Styphelia tortifolia is a species of flowering plant in the heath family Ericaceae and is endemic to the south-west of Western Australia. It is a shrub with linear or narrowly oblong leaves, and red, tube-shaped flowers with bearded lobes.

==Description==
Styphelia tortifolia is a much-branched shrub that typically grows to a height of 30–60 cm, the branchlets with soft hairs. The leaves are linear to narrowly oblong and sharply pointed, usually 6.5–8.5 mm long with the edges rolled under and often glaucous on the lower surface. The flowers are almost sessile with bracteoles less than 2 mm long at the base. The sepals are 4.3–5.2 mm long and often hairy. The petals are joined at the base, forming a tube 8.6–10.8 mm long with erect lobes with pointed tips and bearded on the inside near the end. The fruit is scarcely as long as the sepals.

== Taxonomy ==
This species was first formally described in 1845 by Otto Sonder who gave it the name Astroloma glaucescens in Lehmann's Plantae Preissianae. However, in 2020 phylogenetic studies by Darren Crayn, Michael Hislop and Caroline Puente-Lelièvre determined that Astroloma needed to be sunk into Styphelia.
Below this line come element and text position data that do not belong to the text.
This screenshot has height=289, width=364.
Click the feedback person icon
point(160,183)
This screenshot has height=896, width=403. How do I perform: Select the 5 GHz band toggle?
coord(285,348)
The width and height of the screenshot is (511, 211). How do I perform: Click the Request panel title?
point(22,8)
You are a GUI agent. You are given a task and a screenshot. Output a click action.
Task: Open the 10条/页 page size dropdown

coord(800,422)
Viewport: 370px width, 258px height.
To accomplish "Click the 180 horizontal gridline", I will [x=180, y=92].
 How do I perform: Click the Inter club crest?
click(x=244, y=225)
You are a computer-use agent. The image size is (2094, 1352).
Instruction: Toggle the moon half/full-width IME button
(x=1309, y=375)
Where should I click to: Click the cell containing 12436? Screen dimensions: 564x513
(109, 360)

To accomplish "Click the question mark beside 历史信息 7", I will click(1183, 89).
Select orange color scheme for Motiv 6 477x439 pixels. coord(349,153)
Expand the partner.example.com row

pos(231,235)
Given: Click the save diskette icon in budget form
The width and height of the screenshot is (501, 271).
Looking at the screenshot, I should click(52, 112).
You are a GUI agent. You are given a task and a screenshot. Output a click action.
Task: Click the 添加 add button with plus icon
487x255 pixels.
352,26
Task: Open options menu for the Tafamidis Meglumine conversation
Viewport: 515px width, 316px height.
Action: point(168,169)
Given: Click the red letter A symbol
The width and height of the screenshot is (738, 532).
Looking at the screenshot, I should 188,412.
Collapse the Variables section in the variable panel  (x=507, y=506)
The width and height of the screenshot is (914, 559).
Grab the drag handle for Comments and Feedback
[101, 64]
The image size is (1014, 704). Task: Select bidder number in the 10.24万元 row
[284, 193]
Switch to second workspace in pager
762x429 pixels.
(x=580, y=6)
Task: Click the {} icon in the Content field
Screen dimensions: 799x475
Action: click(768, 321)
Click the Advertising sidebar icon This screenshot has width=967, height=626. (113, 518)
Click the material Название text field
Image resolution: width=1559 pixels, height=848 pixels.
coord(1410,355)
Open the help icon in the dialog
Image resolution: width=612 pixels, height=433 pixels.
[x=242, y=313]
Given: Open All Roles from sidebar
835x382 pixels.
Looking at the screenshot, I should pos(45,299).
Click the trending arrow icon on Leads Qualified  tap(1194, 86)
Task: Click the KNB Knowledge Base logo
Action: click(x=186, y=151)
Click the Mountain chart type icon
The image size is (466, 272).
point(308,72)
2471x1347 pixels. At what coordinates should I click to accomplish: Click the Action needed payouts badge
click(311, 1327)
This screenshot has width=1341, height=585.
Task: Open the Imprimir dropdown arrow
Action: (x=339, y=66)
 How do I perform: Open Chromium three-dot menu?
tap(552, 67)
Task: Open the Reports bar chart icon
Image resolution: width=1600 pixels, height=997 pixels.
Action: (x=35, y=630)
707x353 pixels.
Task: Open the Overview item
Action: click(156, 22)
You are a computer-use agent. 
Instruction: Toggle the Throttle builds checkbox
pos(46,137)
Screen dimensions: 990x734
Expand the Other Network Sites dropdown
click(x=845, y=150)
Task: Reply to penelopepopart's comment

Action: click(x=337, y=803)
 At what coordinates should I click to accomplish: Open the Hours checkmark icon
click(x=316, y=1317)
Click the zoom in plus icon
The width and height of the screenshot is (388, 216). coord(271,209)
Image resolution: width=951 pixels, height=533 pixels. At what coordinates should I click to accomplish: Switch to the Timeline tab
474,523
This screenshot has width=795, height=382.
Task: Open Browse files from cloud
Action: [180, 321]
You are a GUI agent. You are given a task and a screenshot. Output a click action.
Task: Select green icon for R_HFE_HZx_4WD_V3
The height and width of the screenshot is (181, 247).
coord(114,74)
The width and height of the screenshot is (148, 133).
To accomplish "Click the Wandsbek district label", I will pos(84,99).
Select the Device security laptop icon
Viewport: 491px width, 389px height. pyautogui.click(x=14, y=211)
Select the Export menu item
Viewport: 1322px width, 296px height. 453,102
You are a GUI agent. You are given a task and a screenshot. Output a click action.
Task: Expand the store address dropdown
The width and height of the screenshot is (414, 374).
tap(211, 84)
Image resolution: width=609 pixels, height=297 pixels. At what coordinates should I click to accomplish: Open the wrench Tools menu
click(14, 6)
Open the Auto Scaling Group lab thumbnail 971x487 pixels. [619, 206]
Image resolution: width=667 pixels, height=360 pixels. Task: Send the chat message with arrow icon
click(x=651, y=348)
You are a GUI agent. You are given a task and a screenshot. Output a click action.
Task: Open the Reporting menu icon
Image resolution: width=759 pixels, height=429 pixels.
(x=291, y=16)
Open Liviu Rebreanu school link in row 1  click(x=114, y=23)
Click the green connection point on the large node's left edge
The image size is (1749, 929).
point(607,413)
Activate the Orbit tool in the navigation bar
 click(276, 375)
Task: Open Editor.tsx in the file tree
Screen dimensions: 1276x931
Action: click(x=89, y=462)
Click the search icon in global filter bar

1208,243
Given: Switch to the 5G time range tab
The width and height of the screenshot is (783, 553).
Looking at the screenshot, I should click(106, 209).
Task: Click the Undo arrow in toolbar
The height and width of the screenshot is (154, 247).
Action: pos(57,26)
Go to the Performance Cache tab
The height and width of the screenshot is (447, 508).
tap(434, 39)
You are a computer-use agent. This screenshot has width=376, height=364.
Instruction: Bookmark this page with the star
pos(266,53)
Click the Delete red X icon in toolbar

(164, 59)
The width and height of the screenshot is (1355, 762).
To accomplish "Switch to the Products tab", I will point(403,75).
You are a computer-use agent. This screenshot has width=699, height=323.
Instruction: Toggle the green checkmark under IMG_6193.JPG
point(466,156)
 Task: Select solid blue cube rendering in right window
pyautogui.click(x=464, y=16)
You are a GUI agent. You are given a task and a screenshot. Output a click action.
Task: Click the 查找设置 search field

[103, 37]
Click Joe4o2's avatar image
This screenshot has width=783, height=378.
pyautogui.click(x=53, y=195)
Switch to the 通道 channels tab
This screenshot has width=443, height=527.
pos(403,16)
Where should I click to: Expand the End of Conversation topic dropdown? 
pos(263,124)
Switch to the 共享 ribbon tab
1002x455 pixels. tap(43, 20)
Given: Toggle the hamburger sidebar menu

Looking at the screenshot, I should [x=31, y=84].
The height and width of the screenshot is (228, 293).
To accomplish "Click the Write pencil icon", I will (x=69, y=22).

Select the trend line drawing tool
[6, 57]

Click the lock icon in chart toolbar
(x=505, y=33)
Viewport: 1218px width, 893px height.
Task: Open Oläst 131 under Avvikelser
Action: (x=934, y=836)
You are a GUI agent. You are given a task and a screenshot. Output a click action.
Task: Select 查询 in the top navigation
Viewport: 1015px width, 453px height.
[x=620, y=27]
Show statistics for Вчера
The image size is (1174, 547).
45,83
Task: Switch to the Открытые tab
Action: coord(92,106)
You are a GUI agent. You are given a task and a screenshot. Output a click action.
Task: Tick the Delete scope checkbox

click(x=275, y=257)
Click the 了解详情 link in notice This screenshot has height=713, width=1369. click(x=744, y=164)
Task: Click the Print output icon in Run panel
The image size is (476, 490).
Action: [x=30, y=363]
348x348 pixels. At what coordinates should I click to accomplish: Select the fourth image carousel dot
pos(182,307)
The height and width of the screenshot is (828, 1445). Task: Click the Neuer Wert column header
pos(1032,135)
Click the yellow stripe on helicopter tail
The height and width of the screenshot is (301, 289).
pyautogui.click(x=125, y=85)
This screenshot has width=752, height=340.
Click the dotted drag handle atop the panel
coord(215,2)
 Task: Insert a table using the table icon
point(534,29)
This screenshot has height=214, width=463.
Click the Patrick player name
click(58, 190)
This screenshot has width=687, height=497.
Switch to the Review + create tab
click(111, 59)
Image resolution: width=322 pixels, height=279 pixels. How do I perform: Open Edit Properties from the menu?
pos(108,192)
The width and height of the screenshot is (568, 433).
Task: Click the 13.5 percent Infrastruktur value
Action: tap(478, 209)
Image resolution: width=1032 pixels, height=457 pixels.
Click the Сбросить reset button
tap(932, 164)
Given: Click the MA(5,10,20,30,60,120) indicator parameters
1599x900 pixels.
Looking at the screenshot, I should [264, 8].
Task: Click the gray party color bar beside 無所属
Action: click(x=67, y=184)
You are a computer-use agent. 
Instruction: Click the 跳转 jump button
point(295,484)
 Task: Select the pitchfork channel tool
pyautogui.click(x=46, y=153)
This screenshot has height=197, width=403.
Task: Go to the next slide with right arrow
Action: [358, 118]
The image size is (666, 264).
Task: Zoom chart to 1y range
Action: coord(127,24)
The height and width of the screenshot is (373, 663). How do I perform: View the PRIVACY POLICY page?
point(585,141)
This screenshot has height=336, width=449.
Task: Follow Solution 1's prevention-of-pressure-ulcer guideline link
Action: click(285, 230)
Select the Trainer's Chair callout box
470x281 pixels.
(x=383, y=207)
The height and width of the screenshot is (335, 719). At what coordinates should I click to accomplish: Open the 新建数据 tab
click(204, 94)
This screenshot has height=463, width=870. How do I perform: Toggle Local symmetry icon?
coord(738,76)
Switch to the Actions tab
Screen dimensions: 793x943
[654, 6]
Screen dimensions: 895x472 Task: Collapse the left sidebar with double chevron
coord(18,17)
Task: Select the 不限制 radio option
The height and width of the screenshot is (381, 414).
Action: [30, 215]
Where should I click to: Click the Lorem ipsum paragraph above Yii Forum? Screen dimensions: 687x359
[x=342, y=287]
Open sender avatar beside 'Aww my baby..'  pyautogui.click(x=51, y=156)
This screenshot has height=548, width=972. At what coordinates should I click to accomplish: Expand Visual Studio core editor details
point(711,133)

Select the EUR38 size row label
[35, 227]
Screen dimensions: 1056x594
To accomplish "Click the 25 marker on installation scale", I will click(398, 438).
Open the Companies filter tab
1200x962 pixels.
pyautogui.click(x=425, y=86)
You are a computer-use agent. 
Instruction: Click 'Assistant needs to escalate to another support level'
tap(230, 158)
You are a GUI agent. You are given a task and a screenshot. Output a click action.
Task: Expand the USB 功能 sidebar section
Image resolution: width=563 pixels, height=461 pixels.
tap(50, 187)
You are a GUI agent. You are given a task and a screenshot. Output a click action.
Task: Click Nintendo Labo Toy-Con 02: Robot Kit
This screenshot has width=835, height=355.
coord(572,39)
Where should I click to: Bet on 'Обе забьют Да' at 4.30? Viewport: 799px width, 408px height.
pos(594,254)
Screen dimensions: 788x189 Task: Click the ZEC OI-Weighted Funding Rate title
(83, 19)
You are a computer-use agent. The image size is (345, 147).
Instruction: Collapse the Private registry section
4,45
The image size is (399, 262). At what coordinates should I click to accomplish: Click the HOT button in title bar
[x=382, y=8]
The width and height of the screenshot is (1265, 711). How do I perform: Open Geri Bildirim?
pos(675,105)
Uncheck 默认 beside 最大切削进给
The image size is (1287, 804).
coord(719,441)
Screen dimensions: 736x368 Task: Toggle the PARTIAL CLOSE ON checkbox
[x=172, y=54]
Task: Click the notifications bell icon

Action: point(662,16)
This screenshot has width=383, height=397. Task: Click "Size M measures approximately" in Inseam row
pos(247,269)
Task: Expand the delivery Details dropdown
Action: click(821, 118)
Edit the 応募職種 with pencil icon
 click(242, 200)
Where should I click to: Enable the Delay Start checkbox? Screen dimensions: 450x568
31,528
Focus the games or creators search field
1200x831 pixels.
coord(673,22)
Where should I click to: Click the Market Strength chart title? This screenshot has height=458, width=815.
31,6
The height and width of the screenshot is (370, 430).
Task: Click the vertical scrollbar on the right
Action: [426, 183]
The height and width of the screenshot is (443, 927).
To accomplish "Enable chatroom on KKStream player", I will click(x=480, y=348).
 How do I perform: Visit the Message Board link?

Since the name Styphelia glaucescens had already been used for a different plant species, (now known as Styphelia triflora), the species was given the name S. tortifolia. The specific epithet (tortifolia) means "twisted leaves".

== Distribution ==
Styphelia tortifolia occurs in the Avon Wheatbelt, Geraldton Sandplains, Jarrah Forest and Swan Coastal Plain bioregions of south-western Western Australia.